Latest FEC Filing Data Doesn't Reveal All Donors
Wednesday was reporting day for the presidential campaigns. The candidates and the superPACs supporting them turned over details about how they raised their money last month. But don't expect much information about some of the biggest players in the race — social welfare organizations don't have to report where they get their money.
STEVE INSKEEP, HOST:
Okay. Yesterday was reporting day for the presidential campaigns. That meant the candidates, as well as the so-called superPACs supporting them, turned over many lines of detail about how they raised their money last month. But as NPR's S.V. Date reports, do not expect much information about some of the biggest players in the race.
S.V. DATE, BYLINE: From the retired librarian in Kentucky who gave the Obama campaign $19, to the Arkansas investment banker who gave the superPAC backing Mitt Romney a half million, it's all there at the Federal Election Commission website. Yet in all those megabytes of data, there is not even a mention of some of the biggest spenders last month, so-called social welfare organizations that are hammering President Obama in the critical battleground states.

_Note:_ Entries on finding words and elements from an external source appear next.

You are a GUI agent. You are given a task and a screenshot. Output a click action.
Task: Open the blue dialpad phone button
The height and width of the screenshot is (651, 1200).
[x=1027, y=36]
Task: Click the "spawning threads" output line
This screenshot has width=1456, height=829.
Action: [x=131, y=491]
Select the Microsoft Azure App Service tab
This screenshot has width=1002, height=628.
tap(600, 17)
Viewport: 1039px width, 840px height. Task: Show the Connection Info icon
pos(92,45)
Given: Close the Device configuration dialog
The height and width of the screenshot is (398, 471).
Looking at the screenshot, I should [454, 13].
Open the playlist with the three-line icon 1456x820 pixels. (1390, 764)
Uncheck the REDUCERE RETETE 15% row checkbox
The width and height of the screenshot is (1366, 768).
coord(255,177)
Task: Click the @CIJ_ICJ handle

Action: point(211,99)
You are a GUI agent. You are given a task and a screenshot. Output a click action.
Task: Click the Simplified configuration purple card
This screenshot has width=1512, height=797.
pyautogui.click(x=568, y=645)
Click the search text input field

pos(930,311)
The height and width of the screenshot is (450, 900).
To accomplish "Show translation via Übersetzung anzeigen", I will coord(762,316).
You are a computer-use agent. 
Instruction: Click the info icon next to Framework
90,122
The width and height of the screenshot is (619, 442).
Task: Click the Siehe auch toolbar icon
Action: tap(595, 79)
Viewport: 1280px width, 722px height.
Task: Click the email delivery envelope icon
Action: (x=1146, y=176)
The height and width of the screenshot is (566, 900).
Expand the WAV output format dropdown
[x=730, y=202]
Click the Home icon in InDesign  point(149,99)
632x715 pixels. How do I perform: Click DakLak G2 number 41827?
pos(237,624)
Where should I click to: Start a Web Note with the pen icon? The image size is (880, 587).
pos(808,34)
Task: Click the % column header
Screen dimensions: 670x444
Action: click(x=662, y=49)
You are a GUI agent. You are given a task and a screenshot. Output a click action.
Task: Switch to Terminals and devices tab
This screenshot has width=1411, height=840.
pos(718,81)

In May, while the Romney campaign and the Restore Our Future superPAC spent $7.5 million on TV ads, groups like Crossroads GPS and Americans for Prosperity spent more than twice that, and voters may never learn the source of even a single dollar behind them. Jonathan Collegio is a spokesman for Crossroads GPS. He says liberal groups also run politically oriented ads and that the IRS rules governing non-profits abide by a decades-old Supreme Court ruling that protects the privacy of their donors.
JONATHAN COLLEGIO: Frankly, there are a lot of folks that aren't happy with the way that the country has been managed over the last couple of years, and we're voicing our concerns as any private association of individuals or groups is able to do.
DATE: Critics of the new landscape say the groups are abusing the intent of the tax laws. Kathy Kiely is with the Sunlight Foundation, which promotes full disclosure in politics.
KATHY KIELY: It gives average people who don't have big dollars at least some leverage as voters over the people who do.
DATE: At least for now, voters watching the campaign unfold in anonymously-funded TV ads will have to judge their merits without knowing who is behind them. S.V. Date, NPR News, Washington.